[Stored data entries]
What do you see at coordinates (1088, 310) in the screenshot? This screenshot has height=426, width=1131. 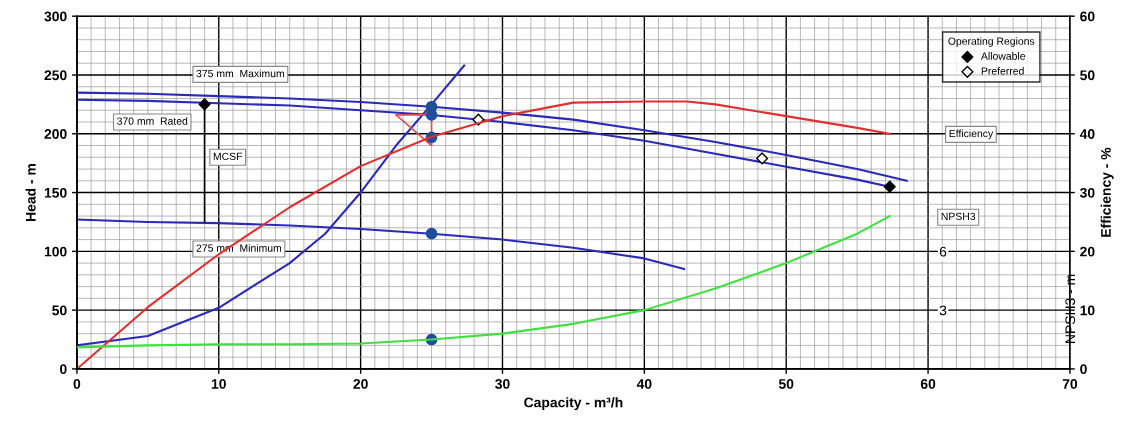 I see `y2-tick-label: 10` at bounding box center [1088, 310].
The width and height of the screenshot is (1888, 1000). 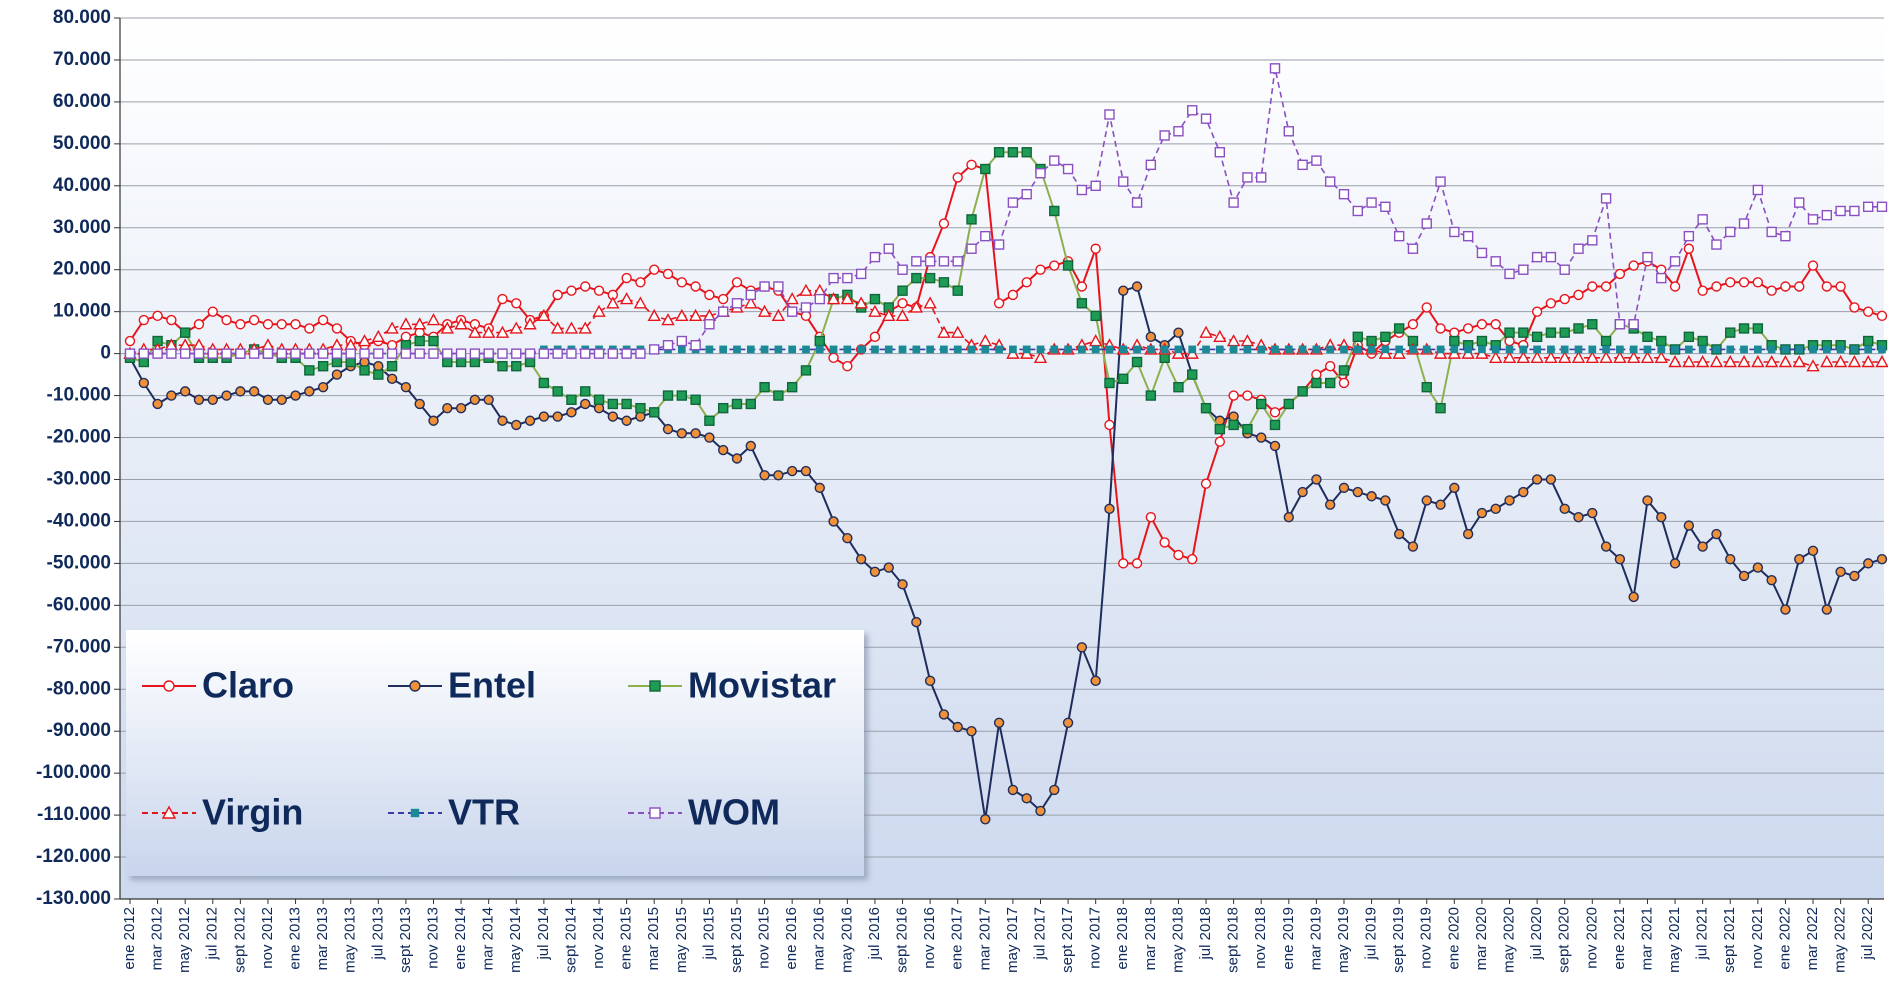 I want to click on x-tick-label: jul 2018, so click(x=1206, y=934).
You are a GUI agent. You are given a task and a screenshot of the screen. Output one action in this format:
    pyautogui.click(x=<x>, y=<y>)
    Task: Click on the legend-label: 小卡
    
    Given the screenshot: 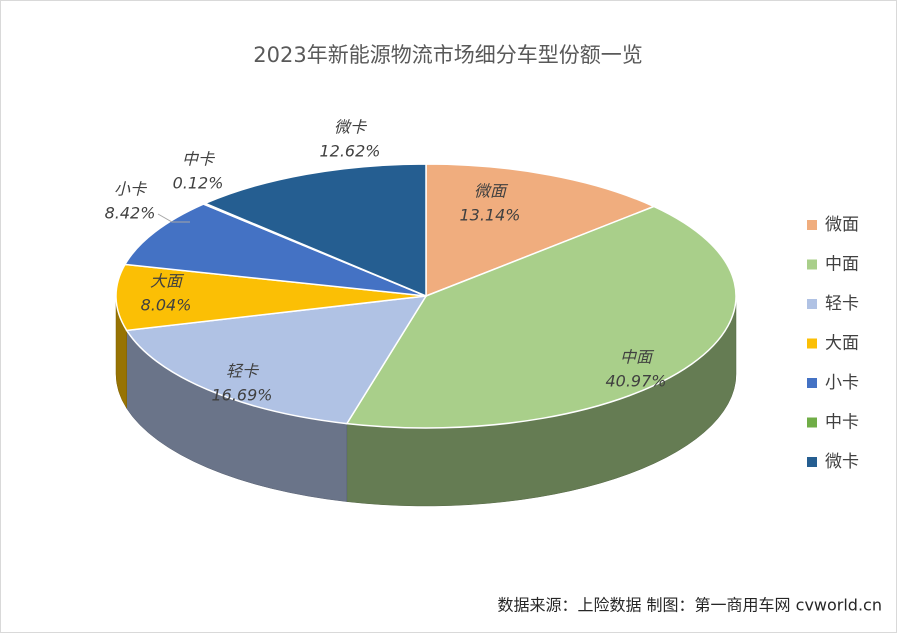 What is the action you would take?
    pyautogui.click(x=842, y=383)
    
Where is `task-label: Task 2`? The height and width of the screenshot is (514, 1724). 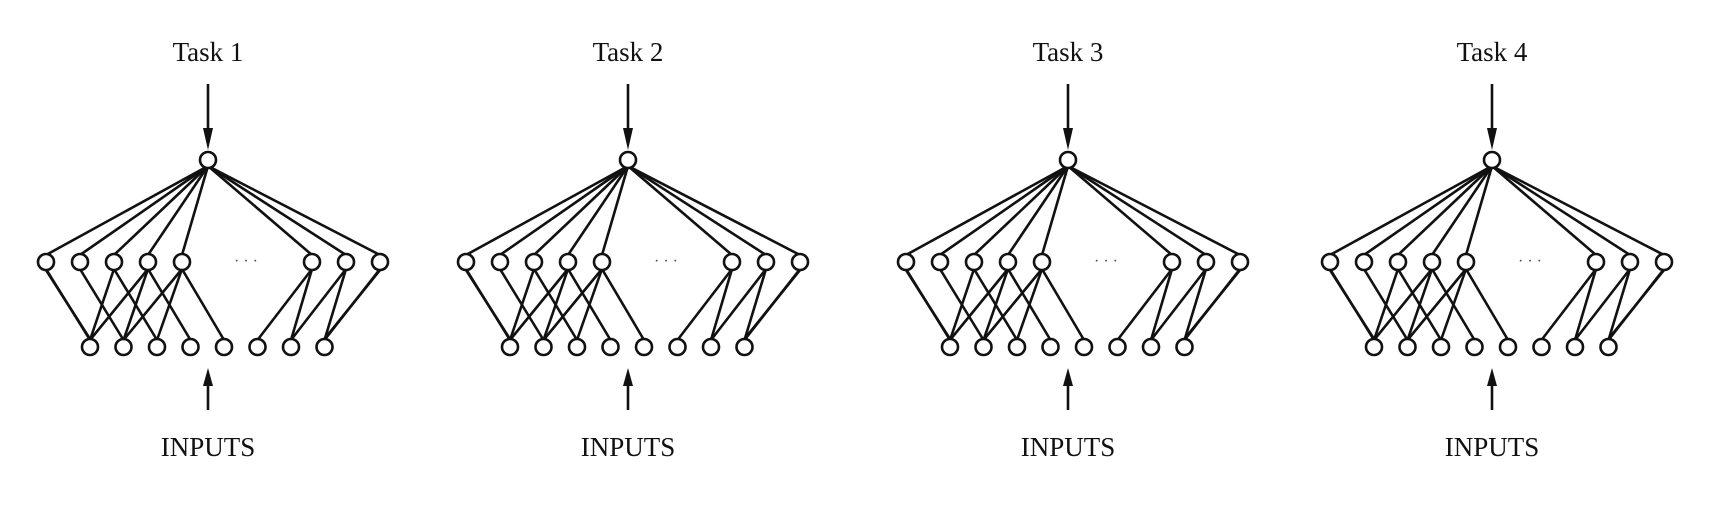
task-label: Task 2 is located at coordinates (628, 52).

**What you have to do**
Edit the material from the line that contains "is (514, 1724)." through the end, replacing "screenshot" with "screen capture" and keeping everything else unchanged. Return only those lines, and leave out the pictures.

**Exercise response**
Where is `task-label: Task 2`? The height and width of the screen capture is (514, 1724). 
task-label: Task 2 is located at coordinates (628, 52).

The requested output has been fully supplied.